[Dataset records]
══════════

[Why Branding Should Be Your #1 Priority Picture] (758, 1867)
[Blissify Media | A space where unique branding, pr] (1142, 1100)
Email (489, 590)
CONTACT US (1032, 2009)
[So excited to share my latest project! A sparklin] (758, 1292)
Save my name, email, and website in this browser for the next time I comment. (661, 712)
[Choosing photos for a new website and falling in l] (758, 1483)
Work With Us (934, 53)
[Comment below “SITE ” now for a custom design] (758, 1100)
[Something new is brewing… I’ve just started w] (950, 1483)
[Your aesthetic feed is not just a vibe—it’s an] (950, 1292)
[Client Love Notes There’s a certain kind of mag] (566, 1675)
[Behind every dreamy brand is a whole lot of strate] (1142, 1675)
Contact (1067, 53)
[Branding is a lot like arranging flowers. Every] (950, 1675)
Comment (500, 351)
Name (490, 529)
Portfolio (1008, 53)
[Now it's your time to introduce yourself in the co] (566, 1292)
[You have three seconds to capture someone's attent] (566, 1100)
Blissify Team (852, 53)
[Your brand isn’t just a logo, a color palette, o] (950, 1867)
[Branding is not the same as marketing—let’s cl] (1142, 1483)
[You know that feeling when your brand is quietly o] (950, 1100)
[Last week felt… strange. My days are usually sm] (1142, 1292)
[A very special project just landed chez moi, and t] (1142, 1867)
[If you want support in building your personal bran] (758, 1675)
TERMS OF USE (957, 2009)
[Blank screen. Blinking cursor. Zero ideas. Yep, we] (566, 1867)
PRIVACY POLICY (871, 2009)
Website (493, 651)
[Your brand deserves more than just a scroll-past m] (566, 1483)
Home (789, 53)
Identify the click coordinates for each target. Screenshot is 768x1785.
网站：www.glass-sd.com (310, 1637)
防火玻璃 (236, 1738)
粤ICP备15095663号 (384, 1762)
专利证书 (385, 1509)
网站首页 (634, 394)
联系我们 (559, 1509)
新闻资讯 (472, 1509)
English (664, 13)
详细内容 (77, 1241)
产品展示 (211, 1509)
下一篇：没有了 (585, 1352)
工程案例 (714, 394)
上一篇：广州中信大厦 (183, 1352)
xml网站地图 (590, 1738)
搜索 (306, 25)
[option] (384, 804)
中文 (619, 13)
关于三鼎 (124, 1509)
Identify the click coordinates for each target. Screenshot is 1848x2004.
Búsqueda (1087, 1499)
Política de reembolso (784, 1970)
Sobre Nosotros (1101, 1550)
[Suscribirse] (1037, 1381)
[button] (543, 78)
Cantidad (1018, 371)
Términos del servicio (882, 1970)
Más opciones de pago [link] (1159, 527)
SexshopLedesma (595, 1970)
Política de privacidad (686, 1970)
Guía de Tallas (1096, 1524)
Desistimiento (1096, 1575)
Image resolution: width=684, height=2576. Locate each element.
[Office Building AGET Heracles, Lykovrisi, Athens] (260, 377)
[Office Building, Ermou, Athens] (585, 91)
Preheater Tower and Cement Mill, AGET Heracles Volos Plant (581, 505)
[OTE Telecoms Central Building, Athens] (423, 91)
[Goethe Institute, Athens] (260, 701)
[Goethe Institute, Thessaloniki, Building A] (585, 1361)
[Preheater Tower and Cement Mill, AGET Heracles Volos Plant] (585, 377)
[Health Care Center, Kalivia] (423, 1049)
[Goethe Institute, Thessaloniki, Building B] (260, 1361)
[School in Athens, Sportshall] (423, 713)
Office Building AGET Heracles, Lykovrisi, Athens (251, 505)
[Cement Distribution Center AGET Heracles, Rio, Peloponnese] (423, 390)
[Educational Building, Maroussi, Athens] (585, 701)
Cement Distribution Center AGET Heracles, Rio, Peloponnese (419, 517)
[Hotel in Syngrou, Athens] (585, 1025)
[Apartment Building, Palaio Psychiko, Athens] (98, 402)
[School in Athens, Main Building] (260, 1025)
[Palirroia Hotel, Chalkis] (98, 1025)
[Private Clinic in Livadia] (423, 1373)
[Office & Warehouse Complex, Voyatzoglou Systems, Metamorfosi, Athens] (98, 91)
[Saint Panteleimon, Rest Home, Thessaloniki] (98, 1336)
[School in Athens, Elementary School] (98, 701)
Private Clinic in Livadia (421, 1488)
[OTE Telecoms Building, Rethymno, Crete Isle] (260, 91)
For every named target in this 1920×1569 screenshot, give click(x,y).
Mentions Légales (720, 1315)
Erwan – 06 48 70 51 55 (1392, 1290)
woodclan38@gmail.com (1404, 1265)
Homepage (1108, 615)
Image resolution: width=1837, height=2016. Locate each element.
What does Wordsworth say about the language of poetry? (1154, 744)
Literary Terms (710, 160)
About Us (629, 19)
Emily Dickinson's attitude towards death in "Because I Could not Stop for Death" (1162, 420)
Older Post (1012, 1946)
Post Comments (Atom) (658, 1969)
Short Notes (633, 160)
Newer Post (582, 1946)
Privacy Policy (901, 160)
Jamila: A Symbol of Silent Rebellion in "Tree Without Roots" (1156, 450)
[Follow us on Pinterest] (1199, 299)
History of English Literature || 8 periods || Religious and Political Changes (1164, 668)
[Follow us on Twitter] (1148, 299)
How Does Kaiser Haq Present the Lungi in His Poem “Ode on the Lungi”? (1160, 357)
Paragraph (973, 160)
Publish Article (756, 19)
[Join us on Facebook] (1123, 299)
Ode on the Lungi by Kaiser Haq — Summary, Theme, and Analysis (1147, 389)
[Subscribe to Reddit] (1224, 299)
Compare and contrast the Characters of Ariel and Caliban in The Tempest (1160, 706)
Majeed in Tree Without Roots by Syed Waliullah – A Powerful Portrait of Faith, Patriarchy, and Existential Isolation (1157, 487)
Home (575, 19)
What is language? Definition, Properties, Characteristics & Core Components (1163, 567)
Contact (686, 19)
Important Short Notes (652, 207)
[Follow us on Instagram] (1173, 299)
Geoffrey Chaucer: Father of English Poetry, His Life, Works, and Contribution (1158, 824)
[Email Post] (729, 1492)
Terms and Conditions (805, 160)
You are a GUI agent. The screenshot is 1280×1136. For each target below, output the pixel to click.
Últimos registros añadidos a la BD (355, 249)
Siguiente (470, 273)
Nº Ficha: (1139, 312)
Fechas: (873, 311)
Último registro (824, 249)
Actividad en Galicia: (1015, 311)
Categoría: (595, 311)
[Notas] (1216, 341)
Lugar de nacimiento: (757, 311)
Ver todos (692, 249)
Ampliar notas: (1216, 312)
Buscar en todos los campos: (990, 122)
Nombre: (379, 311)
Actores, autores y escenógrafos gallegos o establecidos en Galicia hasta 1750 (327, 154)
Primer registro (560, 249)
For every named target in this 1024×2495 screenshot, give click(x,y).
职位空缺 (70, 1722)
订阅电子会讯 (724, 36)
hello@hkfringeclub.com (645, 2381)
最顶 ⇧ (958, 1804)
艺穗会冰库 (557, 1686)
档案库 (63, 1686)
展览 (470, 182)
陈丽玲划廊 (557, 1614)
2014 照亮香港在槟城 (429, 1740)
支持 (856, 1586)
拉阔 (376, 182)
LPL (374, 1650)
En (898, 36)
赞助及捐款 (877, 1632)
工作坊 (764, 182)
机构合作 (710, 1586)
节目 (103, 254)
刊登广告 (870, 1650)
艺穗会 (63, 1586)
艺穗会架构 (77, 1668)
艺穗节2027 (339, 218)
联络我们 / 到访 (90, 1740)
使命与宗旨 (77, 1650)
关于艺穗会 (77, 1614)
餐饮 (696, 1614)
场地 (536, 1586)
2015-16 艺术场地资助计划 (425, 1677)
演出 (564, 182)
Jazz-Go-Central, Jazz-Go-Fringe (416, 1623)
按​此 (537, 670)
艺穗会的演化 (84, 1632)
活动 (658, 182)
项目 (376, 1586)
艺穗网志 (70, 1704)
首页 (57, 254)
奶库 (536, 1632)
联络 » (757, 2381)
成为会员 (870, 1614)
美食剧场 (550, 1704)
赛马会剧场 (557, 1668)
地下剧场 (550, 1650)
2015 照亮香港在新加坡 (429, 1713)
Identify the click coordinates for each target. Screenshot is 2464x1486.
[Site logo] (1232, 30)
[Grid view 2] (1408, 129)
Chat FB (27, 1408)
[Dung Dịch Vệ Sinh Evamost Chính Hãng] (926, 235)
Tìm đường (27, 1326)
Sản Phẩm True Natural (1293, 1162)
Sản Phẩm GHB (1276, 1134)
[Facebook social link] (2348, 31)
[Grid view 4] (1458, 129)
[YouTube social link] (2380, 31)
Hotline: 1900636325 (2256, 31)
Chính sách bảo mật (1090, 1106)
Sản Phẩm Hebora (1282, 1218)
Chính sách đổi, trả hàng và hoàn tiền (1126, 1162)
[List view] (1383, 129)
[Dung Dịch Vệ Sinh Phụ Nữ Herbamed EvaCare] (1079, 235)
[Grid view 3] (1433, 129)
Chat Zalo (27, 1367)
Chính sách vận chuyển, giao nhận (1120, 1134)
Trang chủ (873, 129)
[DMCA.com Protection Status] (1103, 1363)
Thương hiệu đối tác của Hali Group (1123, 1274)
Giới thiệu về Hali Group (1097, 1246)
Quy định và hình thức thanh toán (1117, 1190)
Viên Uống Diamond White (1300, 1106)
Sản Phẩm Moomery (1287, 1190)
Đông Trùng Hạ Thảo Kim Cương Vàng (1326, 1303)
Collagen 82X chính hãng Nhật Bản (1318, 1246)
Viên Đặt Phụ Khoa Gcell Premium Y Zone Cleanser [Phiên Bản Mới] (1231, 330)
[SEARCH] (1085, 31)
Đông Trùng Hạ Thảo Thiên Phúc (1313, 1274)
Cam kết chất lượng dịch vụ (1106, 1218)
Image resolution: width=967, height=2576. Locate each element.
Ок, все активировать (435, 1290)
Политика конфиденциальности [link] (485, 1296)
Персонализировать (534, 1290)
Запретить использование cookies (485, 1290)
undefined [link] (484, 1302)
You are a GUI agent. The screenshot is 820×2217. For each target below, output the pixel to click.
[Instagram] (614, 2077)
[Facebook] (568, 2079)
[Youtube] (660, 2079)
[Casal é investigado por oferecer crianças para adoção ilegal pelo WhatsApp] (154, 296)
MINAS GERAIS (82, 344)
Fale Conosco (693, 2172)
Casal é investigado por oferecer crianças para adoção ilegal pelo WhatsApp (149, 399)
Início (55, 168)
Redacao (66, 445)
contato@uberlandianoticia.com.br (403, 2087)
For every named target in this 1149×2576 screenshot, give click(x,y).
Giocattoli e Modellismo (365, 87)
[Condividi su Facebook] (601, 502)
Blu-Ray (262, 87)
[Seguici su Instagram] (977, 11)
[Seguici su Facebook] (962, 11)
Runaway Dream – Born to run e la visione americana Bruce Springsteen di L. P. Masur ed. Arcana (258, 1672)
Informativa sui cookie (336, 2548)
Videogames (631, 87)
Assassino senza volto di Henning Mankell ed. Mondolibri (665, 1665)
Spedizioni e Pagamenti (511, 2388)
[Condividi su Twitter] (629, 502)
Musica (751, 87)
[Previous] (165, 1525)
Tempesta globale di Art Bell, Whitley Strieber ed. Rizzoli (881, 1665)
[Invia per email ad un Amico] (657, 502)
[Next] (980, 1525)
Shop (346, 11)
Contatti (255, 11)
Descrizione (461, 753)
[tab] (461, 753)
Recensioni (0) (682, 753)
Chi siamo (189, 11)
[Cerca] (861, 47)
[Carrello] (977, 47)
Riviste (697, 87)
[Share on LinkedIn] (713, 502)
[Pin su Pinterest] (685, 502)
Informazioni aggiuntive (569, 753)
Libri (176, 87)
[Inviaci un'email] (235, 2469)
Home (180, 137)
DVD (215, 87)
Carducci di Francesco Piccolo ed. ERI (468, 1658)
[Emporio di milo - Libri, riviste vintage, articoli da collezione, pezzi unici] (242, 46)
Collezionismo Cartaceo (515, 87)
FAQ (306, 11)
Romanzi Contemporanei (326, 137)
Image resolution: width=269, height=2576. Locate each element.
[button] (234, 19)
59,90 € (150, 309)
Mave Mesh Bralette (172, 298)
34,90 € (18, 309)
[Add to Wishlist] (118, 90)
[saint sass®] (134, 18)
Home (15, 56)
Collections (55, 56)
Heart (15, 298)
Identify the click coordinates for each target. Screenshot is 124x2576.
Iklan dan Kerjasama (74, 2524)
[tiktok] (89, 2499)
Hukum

══════════

ASSIGNED TASK: Retype only this portion of the data above: the line containing "Work With Us (934, 53)", the line containing "[Behind every dreamy", and all lines between them, exactly.

RESULT BELOW:
Work With Us (934, 53)
[Comment below “SITE ” now for a custom design] (758, 1100)
[Something new is brewing… I’ve just started w] (950, 1483)
[Your aesthetic feed is not just a vibe—it’s an] (950, 1292)
[Client Love Notes There’s a certain kind of mag] (566, 1675)
[Behind every dreamy brand is a whole lot of strate] (1142, 1675)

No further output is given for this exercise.